“Where are you from?” the old man asked in Arabic as I walked by his metals workshop. “Amrikiya” I replied, “American.” He squinted his eyes and ran back into his shop.
“Fuck” I muttered to myself. I knew what that was all about. My sister, of course was oblivious.
“Could you at least pretend to give a damn about things and walk next to me?!” I asked. “Everyone is fucking staring.”
I was about 4 paces behind her, walking uphill on the outskirts of the small town that my father’s family hails from in Hezbollah controlled territory in southern Lebanon. We may as well have been nude.
As she was in the, “I am woman, hear me roar” mode, slowing down wasn’t an option and it wasn’t going to happen. “Stop being so paranoid, you’re always so paranoid, “she snapped. The Lebanese version of the Jewish American Princess.
I’d spent some time in the Middle East as a young man in the military and later as a private soldier and the last thing I wanted was to stick out like a sore thumb and have some militia type stop me, look at my passport and ask a million and one questions about my work in other Arab countries.
A Renault Kangoo occupied by two men drove slowly by us, stopped, and then backed up. It was an unmarked Hezbollah security patrol. The bearded driver stayed in the vehicle, while the clean-shaven passenger got out and asked us for our passports and inquired as to what we were doing and who we were staying with. I dropped a few names and pointed in the direction of my aunt’s house. Satisfied with my answers; he apologized for the inconvenience and let us go.
I breathed a huge sigh of relief. It could have been Palestinians, in which case I would have been fucked.
I got on my sister’s case, but she wasn’t going to admit she was out of line. “You’re just paranoid…”

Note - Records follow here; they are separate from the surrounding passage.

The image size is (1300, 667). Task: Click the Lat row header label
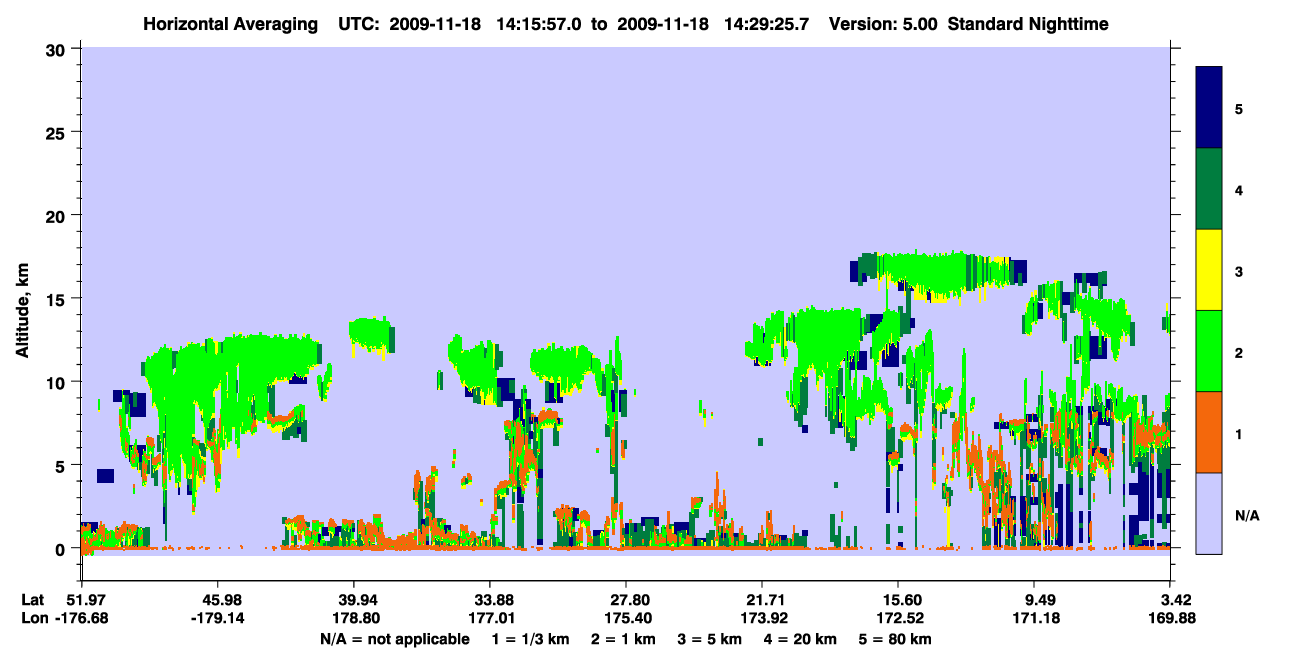(x=33, y=599)
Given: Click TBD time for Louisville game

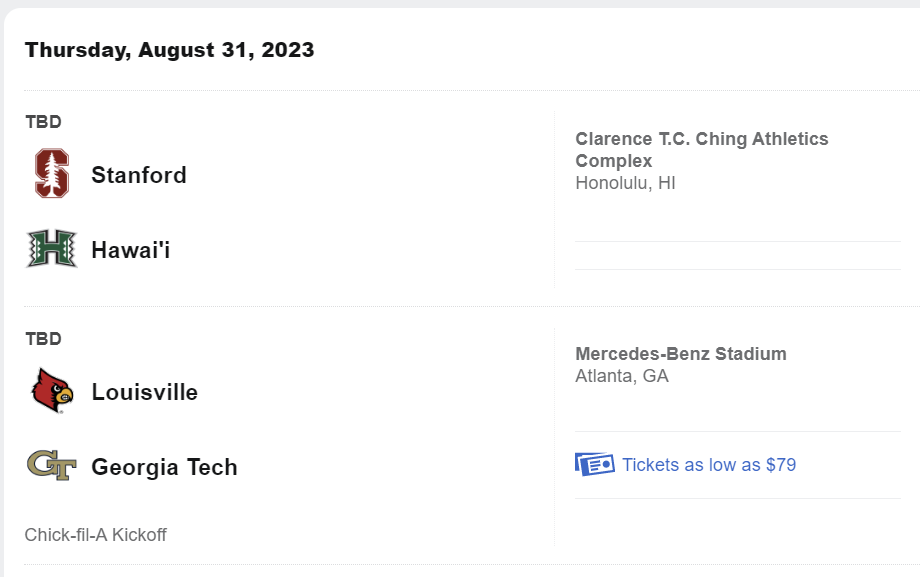Looking at the screenshot, I should tap(43, 339).
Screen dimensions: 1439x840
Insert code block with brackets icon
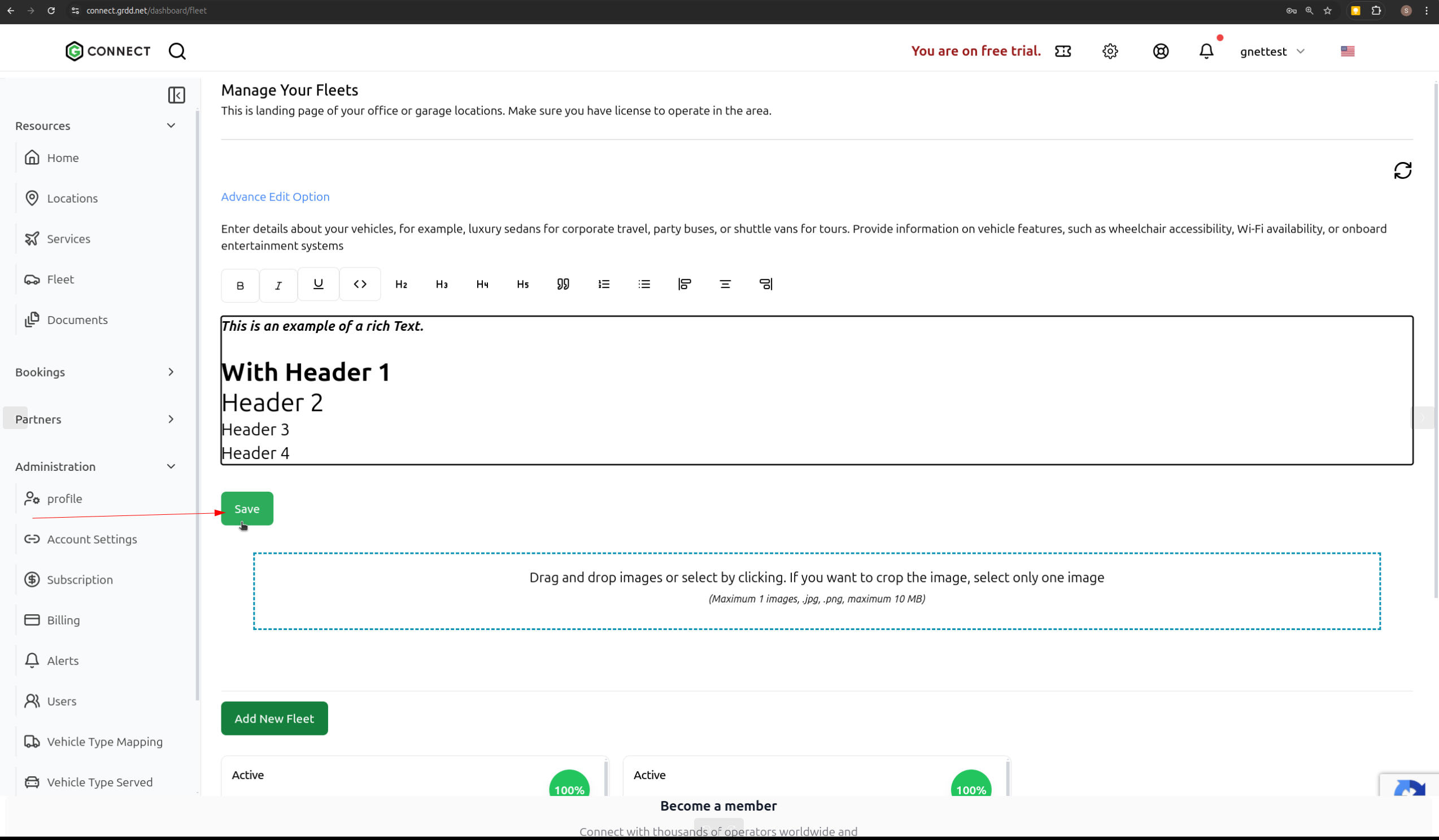(x=360, y=283)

“If she had just done as all women here do and walked behind me, this wouldn’t have happened”, I thought. I blamed her, not the stupid culture that made a problem out of nothing in the first place.
After getting back to my aunt’s house I was famished and tried to make myself something to eat.
“La, la, la, la, la!!!!” (No, no, no, no, no!!!) My aunts were in hysterics. I had almost broken that unbreakable rule and intruded on their territory, thus negating their purpose in life. I had to sit in the living room and wait patiently while they made my snack and waited on me hand and foot. Laundry? Nope, I couldn’t do my own laundry, either. Pick up my dish after a meal at another relative’s home to take it to the sink? You’d have thought I pulled my pants off. As a guy I couldn’t shake hands with a woman that wasn’t a close blood relative. And Lebanese are fairly liberal when it comes to this kind of thing…
When I look back at my travels throughout the Middle East, I realize that as a man, I had my place defined for me just as much as the women had their place defined for them. It can be rightfully said that men there have it much better than women, but to my westernized sensibilities, this comes at too dear a price.
I can’t help but feel that as men in Muslim cultures have made cages for women, they’ve forged chains for themselves in the process.